▶ Given text
┌────────

Halloween is my favorite time of year. I love to pretend that it’s autumn here in Arizona, as it is in other parts of the world, and Halloween time, and October, just give you that feeling of warmth and coziness to combat the chill (not that we have any here, but a girl can dream).
One of my favorite things about this time of year is getting commissioned for Halloween costumes. I’m always excited to see what other people are interested in wearing, and being challenged to make things for bodies other than my own. This year I was challenged with an exciting prospect.
An old friend of mine contacted me about making him a Dr. Frank n Furter costume from Rocky Horror Picture Show. Naturally, I lit up and accepted. It’s always been a dream of mine to dress a guy up in drag? So I set to work. I figured it was impossible to find the exact fabric used in the vest, but off we went to the fabric store to try and find something. Our best efforts led to layering 3 colors of sparkly fabric. This fabric loved to snag on everything as well, which ultimately led to the prevention of gloves being made, as it just would not stop making holes. But enough was salvaged to make this damn vest!
Another obstacle in the making process was the cape that was to be included. We hunted for quite some time looking for the right silver fabric. Everything we found was either grey or silver, but not the metallic status we needed. Then, my friend came across this bright silver metallic fabric, and we went with that. To this day, it is quite possibly the worst fabric I’ve ever worked with. I don’t know what it was made of, and it would neither iron nor steam. I am convinced it was made from actual woven tinsel, because the smallest cut would make it fray like crazy. Using pins would leave these visible holes, almost like puncture wounds! I hated every second of working with that fabric.
I went to my trusty resource, Fleece Fun, which I used last year for my Little Red Riding Wolf costume, for a cape pattern. I found a long hooded cape pattern and it was the perfect length for the job! However, the collar was a different story. Looking at the film, I saw that it had a slight curve to it. I had no idea how I was going to make this, and so I went to the trusty interwebs. Again, I found no pattern but I looked up how to make a Dracula cape collar and found some helpful tips. I used a craft-grade Pellon interfacing, which felt very nearly like cardboard, measured the cape collar and then drafted a pattern for the collar itself. What resulted was not an exact replica of Dr. Frank’s collar, but still quite a fabulous alternative that I had to topstitch the hell out of to prevent that evil silver fabric from fraying.

└────────

▶ Source excerpt
┌────────

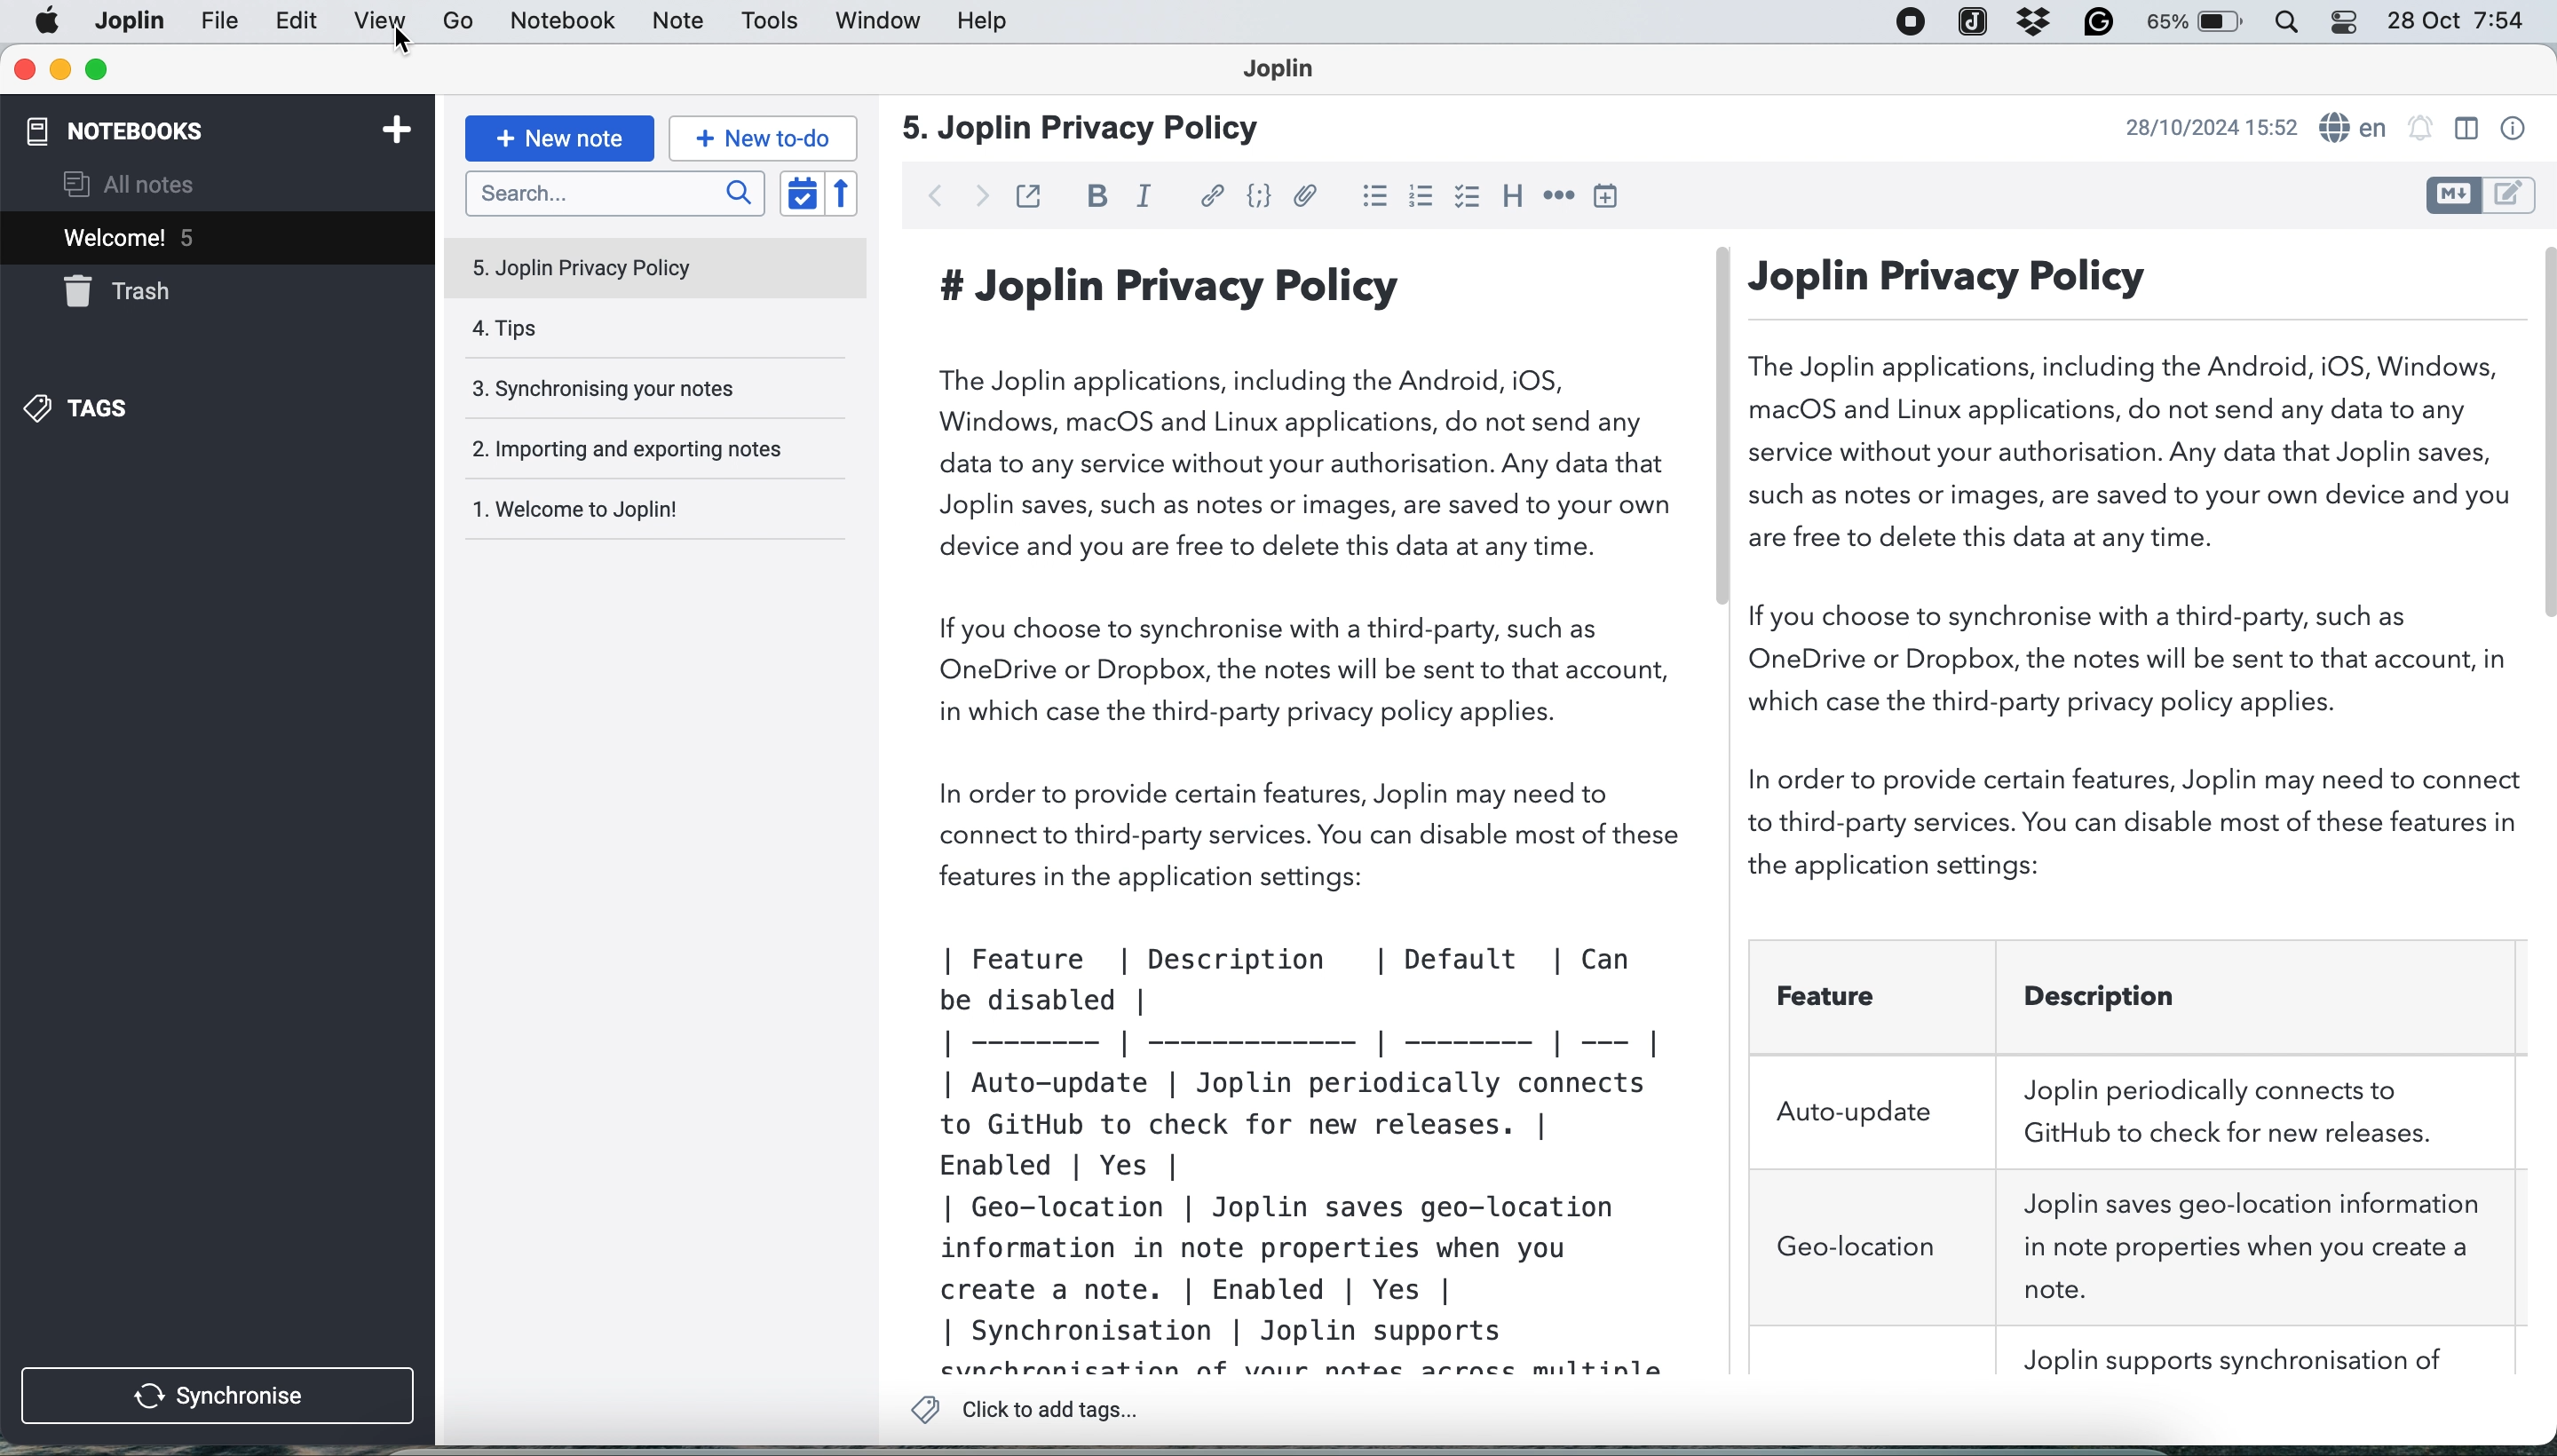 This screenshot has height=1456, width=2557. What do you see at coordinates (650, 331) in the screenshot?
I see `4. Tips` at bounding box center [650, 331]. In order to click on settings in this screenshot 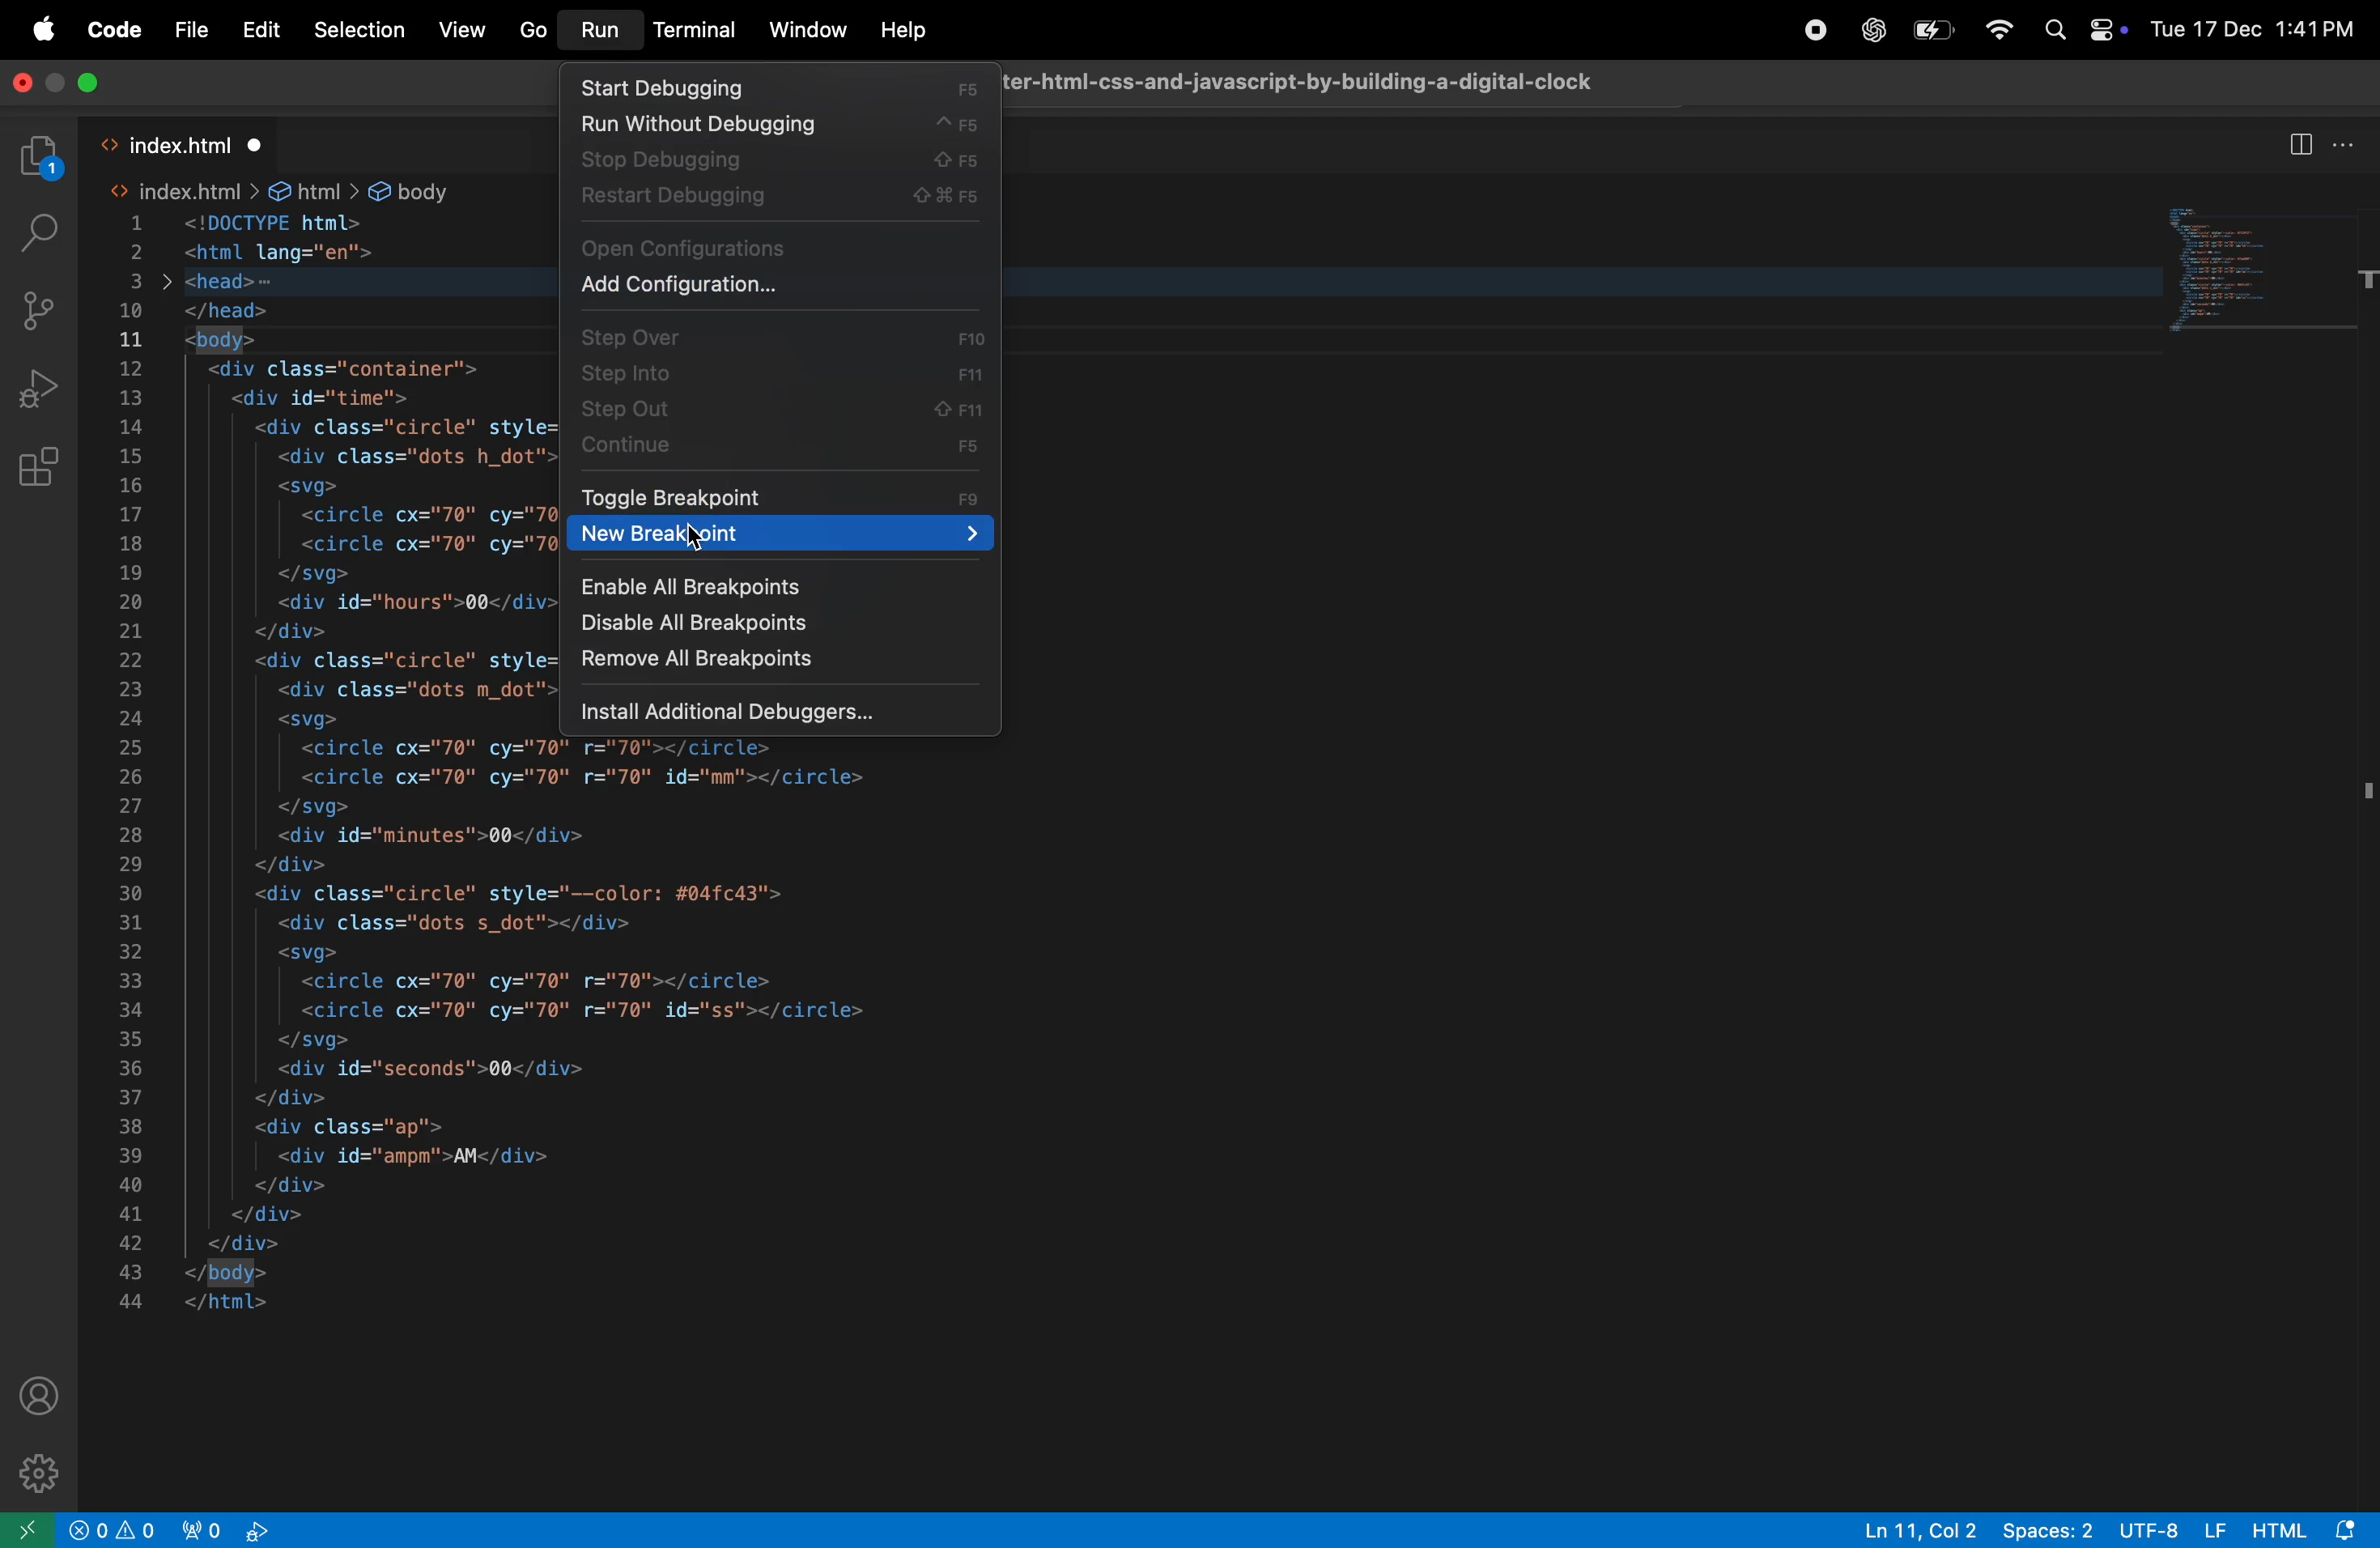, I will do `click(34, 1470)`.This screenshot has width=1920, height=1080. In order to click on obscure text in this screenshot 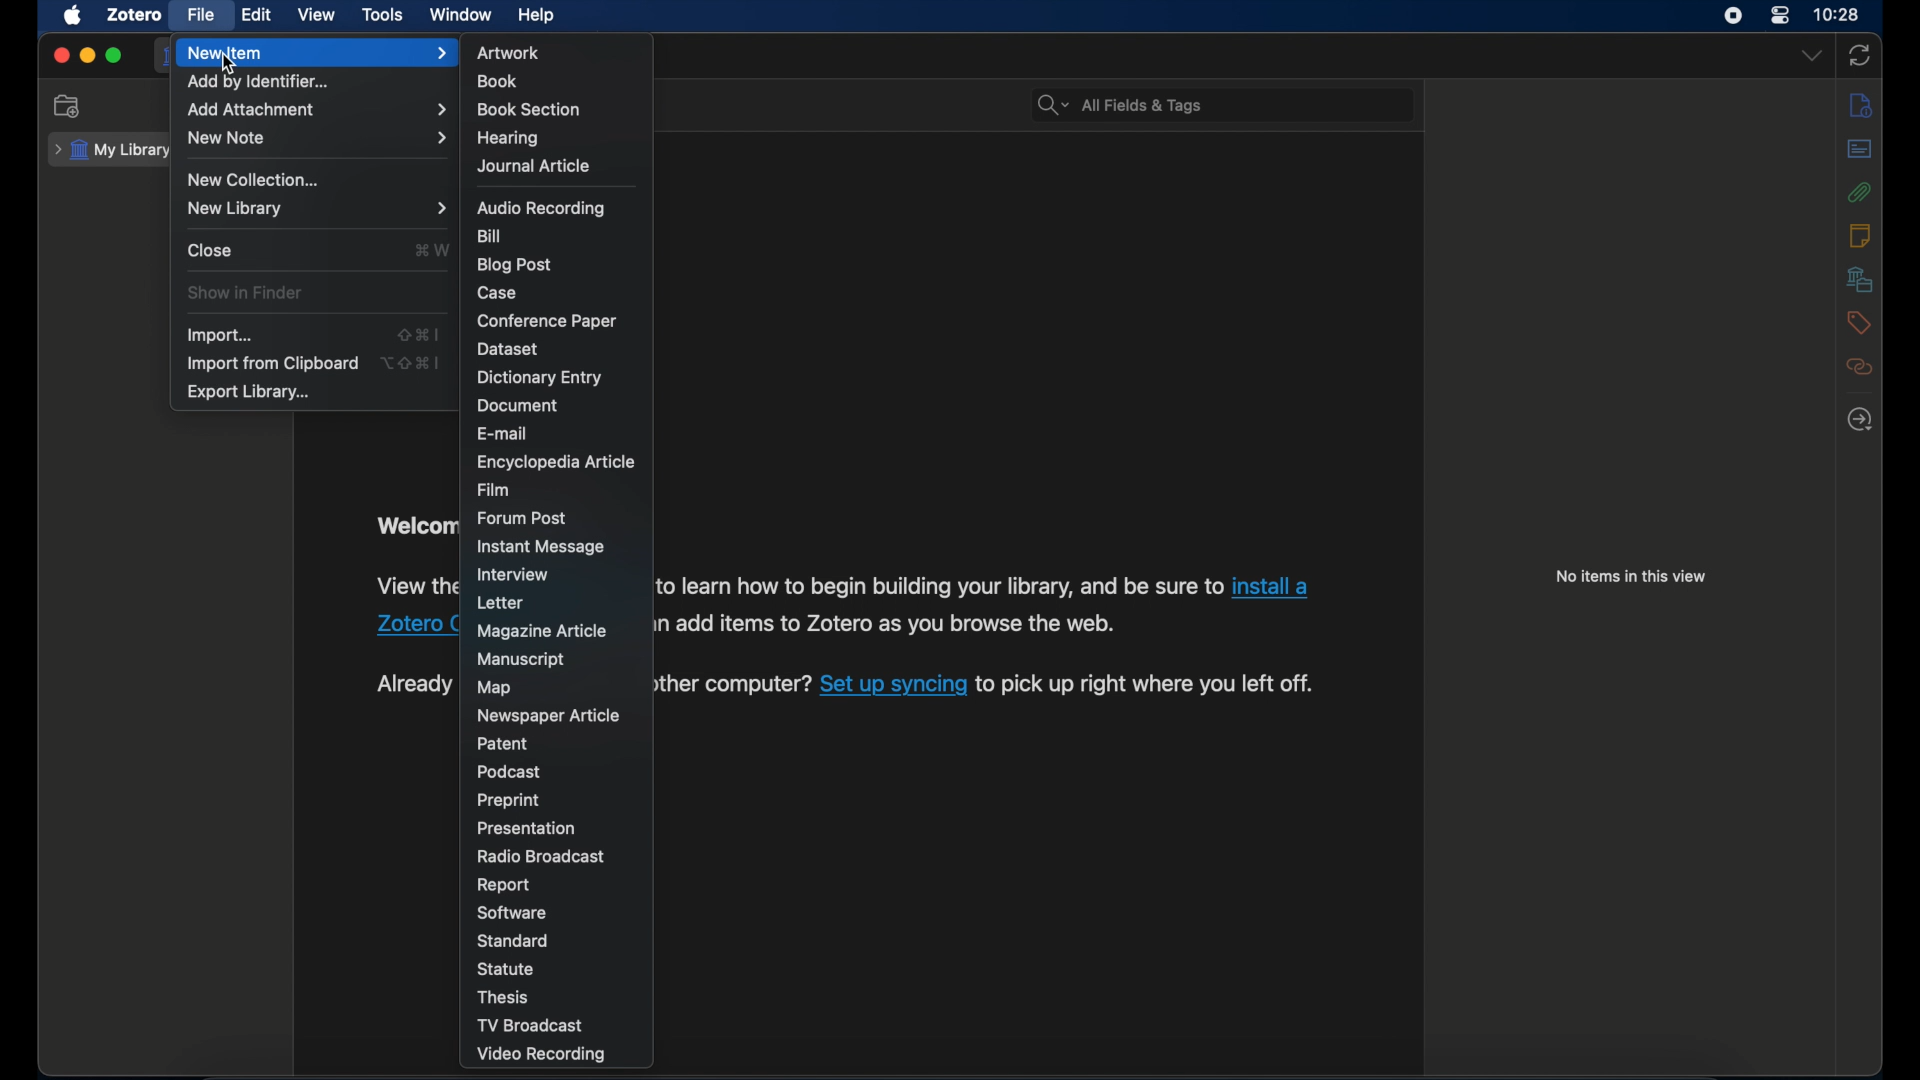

└────────

Answer these from the Halloween costume text:
(a) How many colors of sparkly fabric were layered for the vest?
(b) What resource did the writer turn to for a cape pattern?
(c) What kind of interfacing was used for the collar?
The listing has no connection to the Halloween costume text.

(a) Three.
(b) Fleece Fun.
(c) A craft-grade Pellon interfacing.